### Required action
The result should be a verbatim copy of the whole listing.
*** Data for this exercise ***
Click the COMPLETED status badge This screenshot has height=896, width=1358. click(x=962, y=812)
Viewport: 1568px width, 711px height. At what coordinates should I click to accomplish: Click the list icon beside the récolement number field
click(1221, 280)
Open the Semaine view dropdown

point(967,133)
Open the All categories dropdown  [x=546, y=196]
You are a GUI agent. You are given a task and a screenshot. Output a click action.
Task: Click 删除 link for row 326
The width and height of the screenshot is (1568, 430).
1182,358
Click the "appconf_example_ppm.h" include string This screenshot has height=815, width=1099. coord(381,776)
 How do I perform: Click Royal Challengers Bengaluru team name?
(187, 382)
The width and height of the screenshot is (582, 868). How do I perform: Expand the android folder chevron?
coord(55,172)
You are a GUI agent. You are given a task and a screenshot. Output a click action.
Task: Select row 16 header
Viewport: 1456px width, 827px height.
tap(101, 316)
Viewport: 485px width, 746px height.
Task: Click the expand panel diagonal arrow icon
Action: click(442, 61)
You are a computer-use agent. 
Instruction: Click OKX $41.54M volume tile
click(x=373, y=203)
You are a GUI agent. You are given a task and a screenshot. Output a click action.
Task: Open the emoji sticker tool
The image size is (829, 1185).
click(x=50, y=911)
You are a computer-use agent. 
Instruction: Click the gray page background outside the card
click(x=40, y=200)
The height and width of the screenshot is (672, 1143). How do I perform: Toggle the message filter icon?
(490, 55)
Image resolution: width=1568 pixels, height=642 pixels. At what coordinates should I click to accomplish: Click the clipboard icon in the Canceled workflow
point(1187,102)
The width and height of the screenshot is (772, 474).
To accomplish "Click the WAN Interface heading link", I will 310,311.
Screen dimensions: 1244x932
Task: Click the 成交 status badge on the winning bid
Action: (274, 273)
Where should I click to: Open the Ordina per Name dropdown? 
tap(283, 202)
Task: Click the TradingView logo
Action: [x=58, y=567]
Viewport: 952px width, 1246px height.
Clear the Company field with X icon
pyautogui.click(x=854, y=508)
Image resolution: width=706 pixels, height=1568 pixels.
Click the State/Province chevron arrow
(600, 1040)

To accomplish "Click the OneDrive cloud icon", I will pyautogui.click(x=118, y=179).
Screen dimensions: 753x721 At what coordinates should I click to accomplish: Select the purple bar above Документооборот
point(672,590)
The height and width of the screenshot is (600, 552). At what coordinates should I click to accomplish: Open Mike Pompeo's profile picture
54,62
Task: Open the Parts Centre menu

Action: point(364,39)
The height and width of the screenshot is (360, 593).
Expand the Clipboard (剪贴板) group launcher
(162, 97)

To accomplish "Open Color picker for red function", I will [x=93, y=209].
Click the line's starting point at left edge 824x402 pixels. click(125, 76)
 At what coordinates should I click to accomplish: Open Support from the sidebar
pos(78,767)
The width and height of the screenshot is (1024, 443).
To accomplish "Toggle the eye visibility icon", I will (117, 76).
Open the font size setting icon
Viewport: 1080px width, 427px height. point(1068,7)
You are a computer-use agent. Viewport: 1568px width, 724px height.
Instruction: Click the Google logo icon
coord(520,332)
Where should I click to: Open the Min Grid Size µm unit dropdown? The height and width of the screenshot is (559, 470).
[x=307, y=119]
*** End of Data for this exercise ***
### Task output
Click the COMPLETED status badge This screenshot has height=896, width=1358. click(x=962, y=812)
Viewport: 1568px width, 711px height. At what coordinates should I click to accomplish: Click the list icon beside the récolement number field
click(1221, 280)
Open the Semaine view dropdown

point(967,133)
Open the All categories dropdown  [x=546, y=196]
You are a GUI agent. You are given a task and a screenshot. Output a click action.
Task: Click 删除 link for row 326
The width and height of the screenshot is (1568, 430).
1182,358
Click the "appconf_example_ppm.h" include string This screenshot has height=815, width=1099. coord(381,776)
 How do I perform: Click Royal Challengers Bengaluru team name?
(187, 382)
The width and height of the screenshot is (582, 868). How do I perform: Expand the android folder chevron?
coord(55,172)
You are a GUI agent. You are given a task and a screenshot. Output a click action.
Task: Select row 16 header
Viewport: 1456px width, 827px height.
tap(101, 316)
Viewport: 485px width, 746px height.
Task: Click the expand panel diagonal arrow icon
Action: click(442, 61)
You are a computer-use agent. 
Instruction: Click OKX $41.54M volume tile
click(x=373, y=203)
You are a GUI agent. You are given a task and a screenshot. Output a click action.
Task: Open the emoji sticker tool
The image size is (829, 1185).
click(x=50, y=911)
You are a computer-use agent. 
Instruction: Click the gray page background outside the card
click(x=40, y=200)
The height and width of the screenshot is (672, 1143). How do I perform: Toggle the message filter icon?
(490, 55)
Image resolution: width=1568 pixels, height=642 pixels. At what coordinates should I click to accomplish: Click the clipboard icon in the Canceled workflow
point(1187,102)
The width and height of the screenshot is (772, 474).
To accomplish "Click the WAN Interface heading link", I will 310,311.
Screen dimensions: 1244x932
Task: Click the 成交 status badge on the winning bid
Action: (274, 273)
Where should I click to: Open the Ordina per Name dropdown? 
tap(283, 202)
Task: Click the TradingView logo
Action: [x=58, y=567]
Viewport: 952px width, 1246px height.
Clear the Company field with X icon
pyautogui.click(x=854, y=508)
Image resolution: width=706 pixels, height=1568 pixels.
Click the State/Province chevron arrow
(600, 1040)

To accomplish "Click the OneDrive cloud icon", I will pyautogui.click(x=118, y=179).
Screen dimensions: 753x721 At what coordinates should I click to accomplish: Select the purple bar above Документооборот
point(672,590)
The height and width of the screenshot is (600, 552). At what coordinates should I click to accomplish: Open Mike Pompeo's profile picture
54,62
Task: Open the Parts Centre menu

Action: point(364,39)
The height and width of the screenshot is (360, 593).
Expand the Clipboard (剪贴板) group launcher
(162, 97)

To accomplish "Open Color picker for red function", I will [x=93, y=209].
Click the line's starting point at left edge 824x402 pixels. click(125, 76)
 At what coordinates should I click to accomplish: Open Support from the sidebar
pos(78,767)
The width and height of the screenshot is (1024, 443).
To accomplish "Toggle the eye visibility icon", I will (117, 76).
Open the font size setting icon
Viewport: 1080px width, 427px height. point(1068,7)
You are a computer-use agent. Viewport: 1568px width, 724px height.
Instruction: Click the Google logo icon
coord(520,332)
Where should I click to: Open the Min Grid Size µm unit dropdown? The height and width of the screenshot is (559, 470).
[x=307, y=119]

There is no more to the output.